So I've been using a ton of GPT-4 in the last couple of days and don't see myself stopping. Some observations, none of them are surprising:
- it's super awesome as an assistant to learn academic stuff. It's not just writing summaries of papers, but you can just learn something by chatting with it. E.g., today I've asked it a bunch of questions about neuroimaging techniques and it's just a much more effective way to learn than using google and Wikipedia. Not as good as reading a really awesome textbook, but finding a really awesome textbook tends to be very difficult and often impossible because what I want to know can be so specialized.
- It seems great at knowing what the academic consensus is (I've either said this before or thought about saying this; I'm not gonna look it up)

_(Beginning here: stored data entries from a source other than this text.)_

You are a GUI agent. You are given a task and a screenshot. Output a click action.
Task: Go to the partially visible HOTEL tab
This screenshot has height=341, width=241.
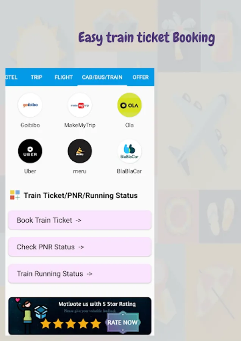[11, 77]
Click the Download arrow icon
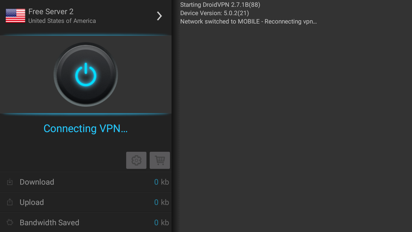412x232 pixels. (10, 182)
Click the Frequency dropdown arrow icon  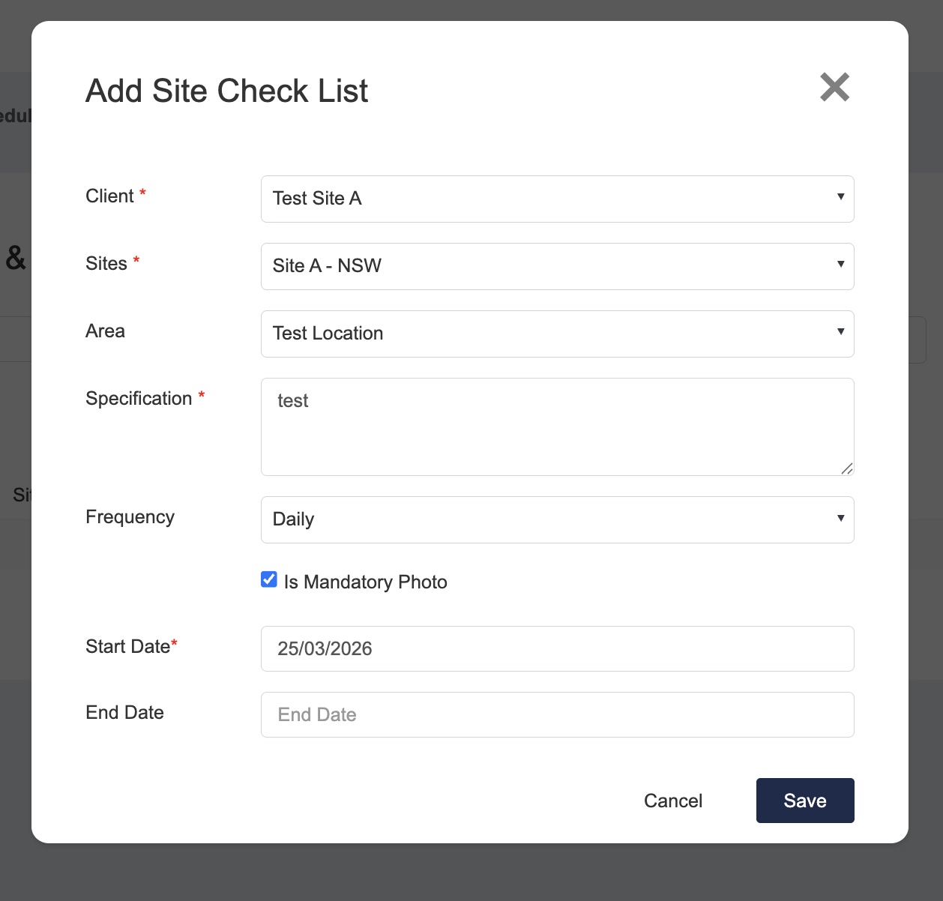click(840, 518)
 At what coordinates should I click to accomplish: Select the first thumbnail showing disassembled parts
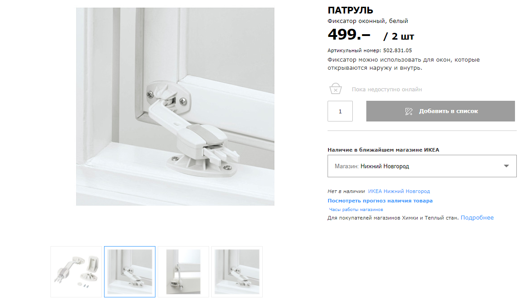pos(76,272)

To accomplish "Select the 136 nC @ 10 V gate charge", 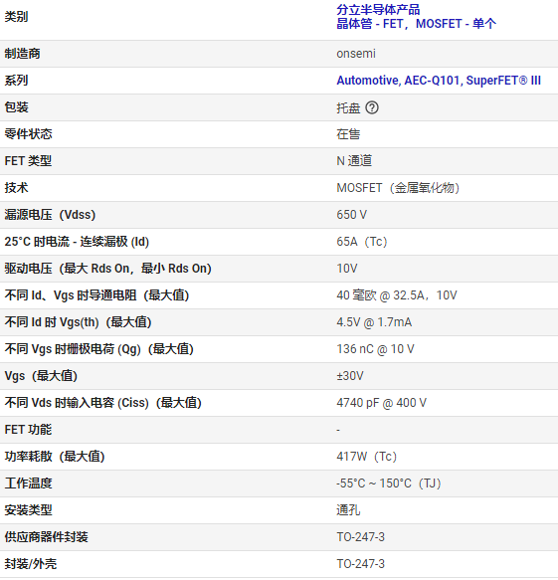I will coord(375,349).

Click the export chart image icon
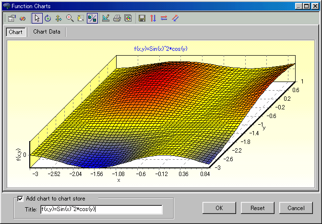(x=128, y=19)
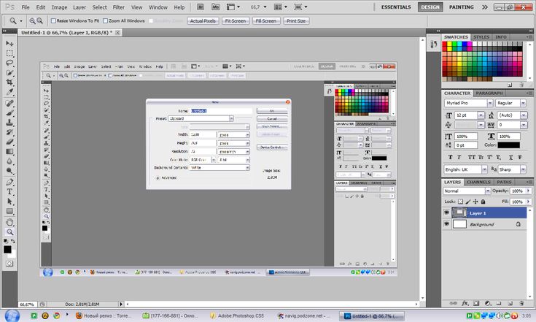Open the Filter menu

[x=119, y=7]
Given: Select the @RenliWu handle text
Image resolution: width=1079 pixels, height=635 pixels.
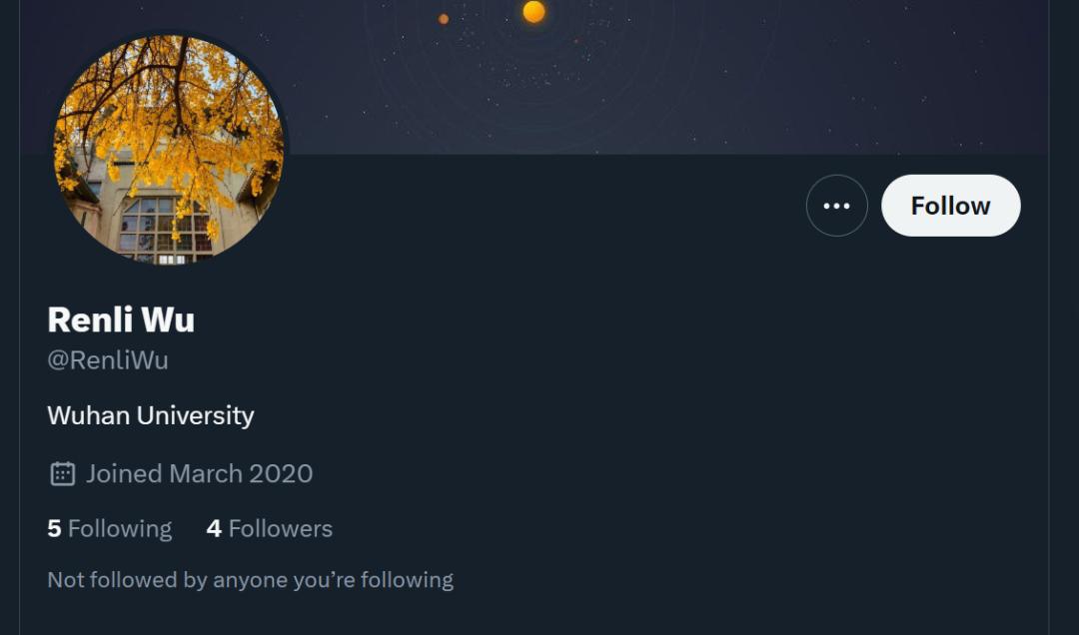Looking at the screenshot, I should tap(108, 360).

- It's worthless at figuring out which side of a debated topic is right
- It's terrible at stuff where almost all source material is terrible. An example is the meta question: what it is good or bad at. Almost everything anyone says about what LLMs can and can't do (especially what they can't do) is awful, so GPT-4's take is also awful.
In truth, GPT-4 is horrendous at logic puzzles. You can make them laughably simple and as long as the puzzle is genuinely new, it will not get the right answer. I have made 7 of these puzzles, idk if I mentioned that or not, and was 100% correct so far. It's just actually not easy to make a puzzle that it doesn't know. If you just google "logic puzzle" most of those wouldn't work. Unless they're math problems, in which case you're just testing GPT-4's ability to fail at math.
And conversely, this whole thing about LLMs not being creative is just so dumb. People just won't stop saying it even though all the evidence contradicts it.
It's also bad at having interesting takes on hypotheticals.
So I guess the "unoriginal" and "only imitating" memes have truth to them, and I'd say the "doesn't really think" part is correct (though this isn't *obvious*, and most of the arguments I've seen aren't good). The "doesn't truly understand" and "isn't creative" takes I think are both bad. I mean yeah, I do think it doesn't really understand, but people who make that point usually phrase it as some undefined property in addition to performance. If you claim it doesn't understand something, you have to show that there are tasks where it fails -- and if you've already done that, then I don't think it adds anything to talk about understanding. So, technically true but still a bad take. 2/10.
But even so... an assistant who knows about every important topic in the world, has infinite patience, and can write simply... well that's still an amazing thing to have access to.
Also somewhat unrelated, but I cannot stop modeling it as a person. It doesn't matter how sure I am that it isn't conscious, I can't stop my social instincts from kicking in, and I constantly have the desire not to annoy it.